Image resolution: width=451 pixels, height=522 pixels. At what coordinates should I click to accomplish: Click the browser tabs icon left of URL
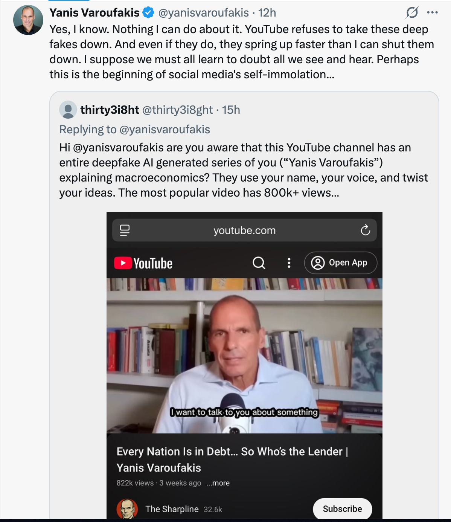coord(125,230)
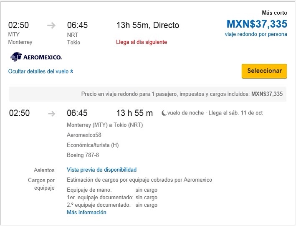The height and width of the screenshot is (226, 296).
Task: Click the moon icon for vuelo de noche
Action: [164, 113]
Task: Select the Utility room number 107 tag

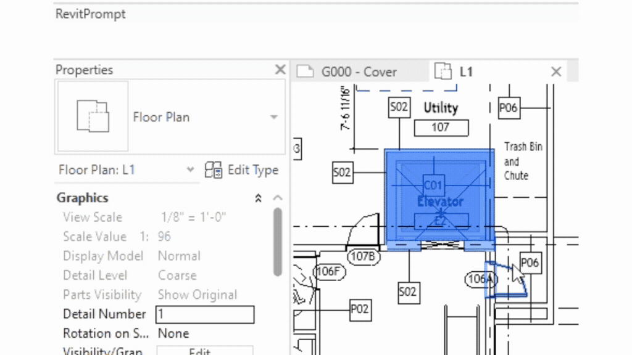Action: tap(441, 128)
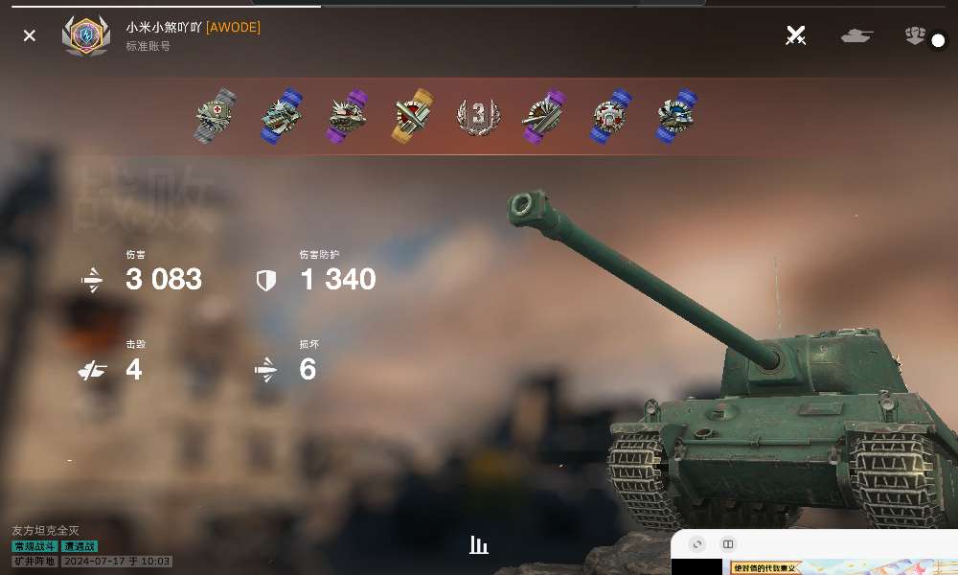958x575 pixels.
Task: Select the gold-ribbon medal
Action: pyautogui.click(x=412, y=116)
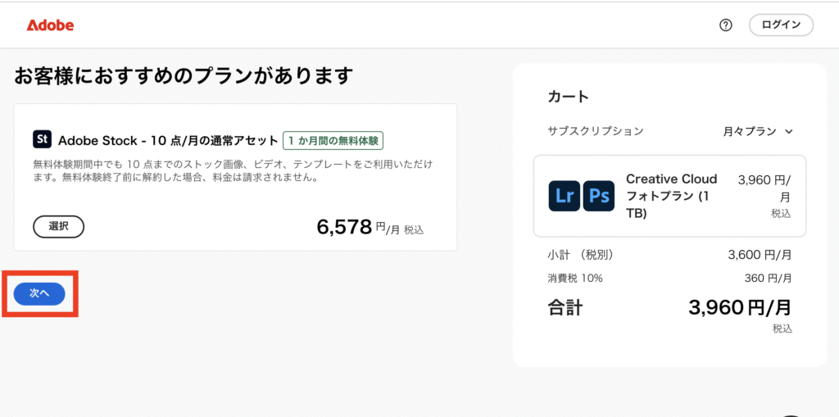Click the 合計 total label

point(565,308)
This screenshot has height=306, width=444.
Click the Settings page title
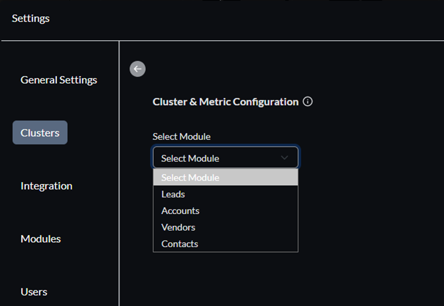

- _Goal of the exercise_
Return exactly the lines from the one with "This screenshot has height=306, width=444." through the last line of the entries above, both ends included. No pictures may appear in the copy.

- _Task output_
This screenshot has height=306, width=444.
Click the Settings page title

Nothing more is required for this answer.